From Theory to Application
At the beginning of the project, the big question for Eleni Skevaki and Nicolas Feihl was: is there a way to create an artificial reef using algorithmic design, robotic manufacturing techniques and clay as a sustainable material? In their research, they were tutored by the three architects David Jenny, Jesús Medina and Mathias Bernhard as well as Ulrike Pfreundt and me. Each tutor had a specific role in guiding the research – whereas the others provided the expertise in computational modelling, robotic application and underwater conditions, mine focused on the utilisation of the material and the importance of geometry variation for reef structure.
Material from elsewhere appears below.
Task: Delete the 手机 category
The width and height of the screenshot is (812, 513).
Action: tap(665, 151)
One main challenge of the project was to find suitable ways of collecting relevant knowledge from the participating disciplines, in order to inform the overall fabrication process for producing a functioning artefact. At the same time, supporting this project constituted an amazing source of inspiration for my own artistic research, as well as a unique opportunity to channel my long-standing experience as an artist and scuba diver into an even more meaningful direction.
When implementing the project, the initial phase consisted in working with a UR5 six-axis robot. For one month, a batch of tests were run with the aim of understanding the different material behaviours. Which clay has the strongest resistance to deformation? How does the clay react under this type of pressure? After how many layers will the design collapse? These were the kind of questions we attempted to answer through the tests.
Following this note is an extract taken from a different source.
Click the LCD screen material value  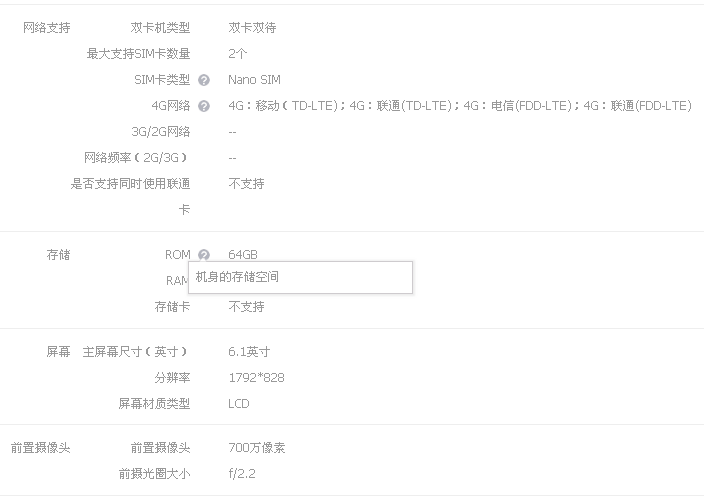[x=239, y=404]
In the next phase, the students started to investigate design logics. Simultaneously, they created patterns with different roughness and amplitudes together with Ulrike Pfreundt. The first prototypes were then tested with flumes (open water channels) by simulating a flow where some particles are introduced into the water and illuminated with a laser sheet. This technique, called Particle Image Velocimetry (PIV), visualises the stream and therefore allows users to see whether the pattern resists the stream. The PIV technique allowed researchers from the ETH Environmental Fluid Mechanics (EFM) to analyse which structures reduce the stream and help the coral larvae settle. Their findings helped Eleni Skevaki and Nicolas Feihl to finalise the full-scale model.
As soon as the fabrication workflow was established and controlled, the students started to work on a bigger robotic setup called UR10 to scale up the final demonstrator. Moreover, relevant real-world data was linked to the design logic and influenced the generation of geometries.
For this, we obtained data sets from the MaRHE Center in the Maldives. They provided us with information about water currents (direction and force), the UV and temperature exposure, cavities for fish and a great deal more. All of these aspects informed the growth aggregation logic. The result was a very organic shape displaying overhanging elements, cavities and height differences.
After three months of trials, weekly meetings, and a lot of effort, the final prototype of the CCCC project was created. It was through a joint effort that the set goal could be reached: an artificial structure that responds to crucial aspects of marine ecosystems, made of sustainable material and manufactured using pioneering technology.
Project Findings and Outlook
Looking back, this learning journey has been an incredible source of inspiration and has allowed me to expand my own knowledge. Supporting the CCCC project gave me a better understanding of the logic of digital fabrication processes and the influence of the water stream on the settlement of coral larvae. Most importantly, however, I experienced the value of interdisciplinary collaboration. Through all of this, my own project Beneath the Sea grew tremendously.